What to do: After finding the line with "Privatlivspolitik (236, 2554)" in the entries below, retype exactly each line from there through the line with "[Facebook Social Icon] (1065, 1801)", including that final line.

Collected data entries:
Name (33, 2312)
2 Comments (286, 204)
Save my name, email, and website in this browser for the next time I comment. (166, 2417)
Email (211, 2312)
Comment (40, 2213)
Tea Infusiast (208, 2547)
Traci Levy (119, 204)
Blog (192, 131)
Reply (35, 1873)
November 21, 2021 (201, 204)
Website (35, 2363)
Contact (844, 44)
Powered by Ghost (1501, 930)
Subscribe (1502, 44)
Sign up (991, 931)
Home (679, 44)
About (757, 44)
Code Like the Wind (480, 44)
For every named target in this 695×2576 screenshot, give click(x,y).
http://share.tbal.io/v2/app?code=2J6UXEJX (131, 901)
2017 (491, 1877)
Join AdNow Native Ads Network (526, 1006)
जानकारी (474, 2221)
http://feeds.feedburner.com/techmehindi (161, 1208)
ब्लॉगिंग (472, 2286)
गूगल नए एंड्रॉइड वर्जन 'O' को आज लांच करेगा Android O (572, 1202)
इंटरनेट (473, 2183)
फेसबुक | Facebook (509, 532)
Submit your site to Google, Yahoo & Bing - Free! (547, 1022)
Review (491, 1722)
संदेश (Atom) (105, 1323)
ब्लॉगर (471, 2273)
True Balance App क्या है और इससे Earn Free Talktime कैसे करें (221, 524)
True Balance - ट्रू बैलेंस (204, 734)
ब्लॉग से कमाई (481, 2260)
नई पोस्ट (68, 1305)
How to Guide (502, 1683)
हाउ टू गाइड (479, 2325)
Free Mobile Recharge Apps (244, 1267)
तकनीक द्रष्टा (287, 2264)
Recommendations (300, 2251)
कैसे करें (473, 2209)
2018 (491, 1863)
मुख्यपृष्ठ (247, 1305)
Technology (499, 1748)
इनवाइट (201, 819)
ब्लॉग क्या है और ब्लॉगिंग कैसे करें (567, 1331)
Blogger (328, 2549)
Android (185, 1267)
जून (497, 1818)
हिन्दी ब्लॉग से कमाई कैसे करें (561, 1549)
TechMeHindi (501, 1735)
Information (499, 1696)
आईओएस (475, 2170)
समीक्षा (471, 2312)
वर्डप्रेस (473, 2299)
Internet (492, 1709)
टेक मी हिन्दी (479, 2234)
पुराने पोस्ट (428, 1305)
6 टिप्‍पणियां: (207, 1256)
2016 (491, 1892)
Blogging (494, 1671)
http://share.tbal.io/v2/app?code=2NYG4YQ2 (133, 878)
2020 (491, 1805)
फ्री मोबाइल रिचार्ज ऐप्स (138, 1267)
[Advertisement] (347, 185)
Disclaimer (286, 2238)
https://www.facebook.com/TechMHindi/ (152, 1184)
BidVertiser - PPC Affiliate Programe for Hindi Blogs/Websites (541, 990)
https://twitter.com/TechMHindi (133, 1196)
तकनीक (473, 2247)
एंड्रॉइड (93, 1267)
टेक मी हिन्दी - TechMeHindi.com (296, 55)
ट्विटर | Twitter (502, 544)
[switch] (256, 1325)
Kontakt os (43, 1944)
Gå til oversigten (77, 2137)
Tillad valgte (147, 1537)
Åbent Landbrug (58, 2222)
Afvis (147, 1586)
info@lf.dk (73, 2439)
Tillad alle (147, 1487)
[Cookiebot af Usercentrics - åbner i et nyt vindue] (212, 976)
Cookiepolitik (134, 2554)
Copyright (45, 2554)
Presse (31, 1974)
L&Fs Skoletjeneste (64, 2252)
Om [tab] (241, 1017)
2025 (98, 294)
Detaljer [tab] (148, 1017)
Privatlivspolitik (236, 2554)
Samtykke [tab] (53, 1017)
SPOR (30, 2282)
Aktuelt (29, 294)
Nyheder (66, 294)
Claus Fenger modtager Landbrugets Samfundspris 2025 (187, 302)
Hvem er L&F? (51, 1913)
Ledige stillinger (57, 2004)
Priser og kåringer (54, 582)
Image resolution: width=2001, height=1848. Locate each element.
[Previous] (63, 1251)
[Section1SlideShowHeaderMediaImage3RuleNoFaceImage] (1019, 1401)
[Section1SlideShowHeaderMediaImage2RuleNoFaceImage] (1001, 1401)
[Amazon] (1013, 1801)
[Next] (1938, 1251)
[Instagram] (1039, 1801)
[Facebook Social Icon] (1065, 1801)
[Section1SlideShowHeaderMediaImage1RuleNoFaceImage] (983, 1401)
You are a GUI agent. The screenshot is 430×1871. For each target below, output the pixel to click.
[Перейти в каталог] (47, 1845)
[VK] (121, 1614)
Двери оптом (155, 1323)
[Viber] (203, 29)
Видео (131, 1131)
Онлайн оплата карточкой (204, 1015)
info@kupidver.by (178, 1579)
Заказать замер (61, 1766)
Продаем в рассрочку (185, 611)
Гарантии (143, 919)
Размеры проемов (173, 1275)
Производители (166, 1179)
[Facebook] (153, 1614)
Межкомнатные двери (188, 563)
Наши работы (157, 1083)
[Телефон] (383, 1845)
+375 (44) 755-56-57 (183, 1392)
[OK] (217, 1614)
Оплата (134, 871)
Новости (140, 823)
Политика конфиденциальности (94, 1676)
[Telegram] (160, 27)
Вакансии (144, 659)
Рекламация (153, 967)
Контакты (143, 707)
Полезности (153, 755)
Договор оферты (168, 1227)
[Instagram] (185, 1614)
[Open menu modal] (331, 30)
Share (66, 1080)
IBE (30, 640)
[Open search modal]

Answer box:
Privatlivspolitik (236, 2554)
Samtykke [tab] (53, 1017)
SPOR (30, 2282)
Aktuelt (29, 294)
Nyheder (66, 294)
Claus Fenger modtager Landbrugets Samfundspris 2025 (187, 302)
Hvem er L&F? (51, 1913)
Ledige stillinger (57, 2004)
Priser og kåringer (54, 582)
Image resolution: width=2001, height=1848. Locate each element.
[Previous] (63, 1251)
[Section1SlideShowHeaderMediaImage3RuleNoFaceImage] (1019, 1401)
[Section1SlideShowHeaderMediaImage2RuleNoFaceImage] (1001, 1401)
[Amazon] (1013, 1801)
[Next] (1938, 1251)
[Instagram] (1039, 1801)
[Facebook Social Icon] (1065, 1801)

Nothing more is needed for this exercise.